■ **Exercise**:
Find how many lines in the data below include the word "column", then write only that number.

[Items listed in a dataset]
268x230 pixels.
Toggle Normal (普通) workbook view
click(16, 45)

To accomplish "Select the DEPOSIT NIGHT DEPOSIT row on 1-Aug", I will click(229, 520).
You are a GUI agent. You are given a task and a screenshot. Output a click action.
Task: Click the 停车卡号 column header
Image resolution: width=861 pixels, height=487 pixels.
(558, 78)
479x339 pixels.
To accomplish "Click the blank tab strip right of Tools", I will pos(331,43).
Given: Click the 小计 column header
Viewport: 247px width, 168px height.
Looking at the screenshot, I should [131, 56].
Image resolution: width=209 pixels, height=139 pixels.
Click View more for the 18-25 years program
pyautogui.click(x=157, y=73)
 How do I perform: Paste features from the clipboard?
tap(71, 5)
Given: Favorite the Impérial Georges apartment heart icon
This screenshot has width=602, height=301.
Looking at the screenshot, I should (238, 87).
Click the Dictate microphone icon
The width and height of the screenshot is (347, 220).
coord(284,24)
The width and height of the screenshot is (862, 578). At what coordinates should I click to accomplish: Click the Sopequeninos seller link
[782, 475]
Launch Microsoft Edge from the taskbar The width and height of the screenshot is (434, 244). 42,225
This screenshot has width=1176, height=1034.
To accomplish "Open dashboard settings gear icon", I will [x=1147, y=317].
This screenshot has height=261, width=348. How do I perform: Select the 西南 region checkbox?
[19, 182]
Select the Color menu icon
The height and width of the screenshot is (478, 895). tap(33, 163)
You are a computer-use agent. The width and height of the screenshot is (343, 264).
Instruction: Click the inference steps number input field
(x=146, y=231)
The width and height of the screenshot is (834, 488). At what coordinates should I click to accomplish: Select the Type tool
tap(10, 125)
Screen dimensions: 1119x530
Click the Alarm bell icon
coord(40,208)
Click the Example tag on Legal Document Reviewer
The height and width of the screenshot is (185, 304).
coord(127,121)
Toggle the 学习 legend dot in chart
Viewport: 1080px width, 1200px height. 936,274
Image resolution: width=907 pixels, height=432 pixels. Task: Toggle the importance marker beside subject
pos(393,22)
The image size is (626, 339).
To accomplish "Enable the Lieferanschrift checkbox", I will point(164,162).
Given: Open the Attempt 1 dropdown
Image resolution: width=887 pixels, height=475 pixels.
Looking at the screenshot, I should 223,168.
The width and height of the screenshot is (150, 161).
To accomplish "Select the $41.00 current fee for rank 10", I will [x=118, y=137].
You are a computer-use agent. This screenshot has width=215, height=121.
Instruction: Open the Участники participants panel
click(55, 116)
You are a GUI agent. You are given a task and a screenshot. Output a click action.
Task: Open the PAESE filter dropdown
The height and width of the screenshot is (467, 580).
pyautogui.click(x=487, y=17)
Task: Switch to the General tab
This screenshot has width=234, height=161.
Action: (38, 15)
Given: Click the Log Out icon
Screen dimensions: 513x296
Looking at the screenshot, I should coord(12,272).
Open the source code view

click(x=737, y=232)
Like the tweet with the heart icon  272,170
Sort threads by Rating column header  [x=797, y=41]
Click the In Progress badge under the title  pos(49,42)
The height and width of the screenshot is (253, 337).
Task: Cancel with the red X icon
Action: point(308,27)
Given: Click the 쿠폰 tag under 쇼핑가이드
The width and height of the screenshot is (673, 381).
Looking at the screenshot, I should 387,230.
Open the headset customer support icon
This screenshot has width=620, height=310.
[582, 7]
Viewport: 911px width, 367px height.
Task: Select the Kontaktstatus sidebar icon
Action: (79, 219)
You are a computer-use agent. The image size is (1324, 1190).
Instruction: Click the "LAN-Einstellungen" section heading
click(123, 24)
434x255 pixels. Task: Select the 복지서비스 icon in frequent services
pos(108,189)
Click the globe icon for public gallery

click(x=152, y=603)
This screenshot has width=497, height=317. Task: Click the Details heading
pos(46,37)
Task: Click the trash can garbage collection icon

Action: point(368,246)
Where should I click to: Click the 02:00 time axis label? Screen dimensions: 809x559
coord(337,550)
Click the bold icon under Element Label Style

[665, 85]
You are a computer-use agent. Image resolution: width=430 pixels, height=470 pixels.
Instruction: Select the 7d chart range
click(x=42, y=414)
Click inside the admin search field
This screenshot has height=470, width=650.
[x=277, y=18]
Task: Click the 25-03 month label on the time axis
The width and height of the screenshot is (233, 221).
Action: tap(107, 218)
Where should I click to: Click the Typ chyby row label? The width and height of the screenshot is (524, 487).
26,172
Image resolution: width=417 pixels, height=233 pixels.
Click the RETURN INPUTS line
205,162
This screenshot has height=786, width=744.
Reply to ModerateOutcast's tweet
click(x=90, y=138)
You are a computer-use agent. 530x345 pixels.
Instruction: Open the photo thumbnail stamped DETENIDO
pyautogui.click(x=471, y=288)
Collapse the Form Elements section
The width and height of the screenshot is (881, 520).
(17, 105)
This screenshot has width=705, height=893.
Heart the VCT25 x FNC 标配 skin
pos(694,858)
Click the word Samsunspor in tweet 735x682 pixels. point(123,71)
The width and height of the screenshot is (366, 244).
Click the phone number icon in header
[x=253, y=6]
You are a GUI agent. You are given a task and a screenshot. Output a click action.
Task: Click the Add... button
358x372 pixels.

■ **Solved exercise**:
3